--- ENTRIES SHOWN ---
····················

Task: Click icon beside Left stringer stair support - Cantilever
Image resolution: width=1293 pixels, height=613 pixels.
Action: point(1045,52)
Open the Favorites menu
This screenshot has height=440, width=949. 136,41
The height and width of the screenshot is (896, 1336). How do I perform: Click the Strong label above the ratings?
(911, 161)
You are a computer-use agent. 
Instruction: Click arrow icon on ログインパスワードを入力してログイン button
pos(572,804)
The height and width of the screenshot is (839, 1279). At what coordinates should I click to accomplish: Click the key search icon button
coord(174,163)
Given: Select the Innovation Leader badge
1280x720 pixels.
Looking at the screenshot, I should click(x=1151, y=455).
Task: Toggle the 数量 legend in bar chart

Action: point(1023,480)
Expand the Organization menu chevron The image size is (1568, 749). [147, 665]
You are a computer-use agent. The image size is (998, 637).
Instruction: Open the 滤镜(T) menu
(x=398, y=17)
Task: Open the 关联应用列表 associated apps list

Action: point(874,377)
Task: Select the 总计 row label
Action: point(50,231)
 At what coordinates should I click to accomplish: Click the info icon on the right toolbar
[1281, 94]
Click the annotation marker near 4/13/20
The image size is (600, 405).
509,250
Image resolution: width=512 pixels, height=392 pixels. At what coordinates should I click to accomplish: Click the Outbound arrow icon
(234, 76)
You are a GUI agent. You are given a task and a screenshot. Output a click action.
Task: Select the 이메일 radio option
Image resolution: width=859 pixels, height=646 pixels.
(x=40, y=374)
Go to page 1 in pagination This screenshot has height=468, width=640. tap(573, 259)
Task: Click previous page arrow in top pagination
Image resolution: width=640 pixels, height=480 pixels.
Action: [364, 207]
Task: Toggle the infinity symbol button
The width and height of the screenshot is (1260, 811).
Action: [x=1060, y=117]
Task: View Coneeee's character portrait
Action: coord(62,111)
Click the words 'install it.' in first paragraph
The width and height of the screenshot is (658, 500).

····················

--- TASK GOAL ---
Give every record again, exactly as it appears.

--- ANSWER BELOW ---
Task: Click icon beside Left stringer stair support - Cantilever
Image resolution: width=1293 pixels, height=613 pixels.
Action: point(1045,52)
Open the Favorites menu
This screenshot has height=440, width=949. 136,41
The height and width of the screenshot is (896, 1336). How do I perform: Click the Strong label above the ratings?
(911, 161)
You are a computer-use agent. 
Instruction: Click arrow icon on ログインパスワードを入力してログイン button
pos(572,804)
The height and width of the screenshot is (839, 1279). At what coordinates should I click to accomplish: Click the key search icon button
coord(174,163)
Given: Select the Innovation Leader badge
1280x720 pixels.
Looking at the screenshot, I should click(x=1151, y=455).
Task: Toggle the 数量 legend in bar chart

Action: point(1023,480)
Expand the Organization menu chevron The image size is (1568, 749). [147, 665]
You are a computer-use agent. The image size is (998, 637).
Instruction: Open the 滤镜(T) menu
(x=398, y=17)
Task: Open the 关联应用列表 associated apps list

Action: point(874,377)
Task: Select the 总计 row label
Action: point(50,231)
 At what coordinates should I click to accomplish: Click the info icon on the right toolbar
[1281, 94]
Click the annotation marker near 4/13/20
The image size is (600, 405).
509,250
Image resolution: width=512 pixels, height=392 pixels. At what coordinates should I click to accomplish: Click the Outbound arrow icon
(234, 76)
You are a GUI agent. You are given a task and a screenshot. Output a click action.
Task: Select the 이메일 radio option
Image resolution: width=859 pixels, height=646 pixels.
(x=40, y=374)
Go to page 1 in pagination This screenshot has height=468, width=640. tap(573, 259)
Task: Click previous page arrow in top pagination
Image resolution: width=640 pixels, height=480 pixels.
Action: [364, 207]
Task: Toggle the infinity symbol button
The width and height of the screenshot is (1260, 811).
Action: [x=1060, y=117]
Task: View Coneeee's character portrait
Action: coord(62,111)
Click the words 'install it.' in first paragraph
The width and height of the screenshot is (658, 500).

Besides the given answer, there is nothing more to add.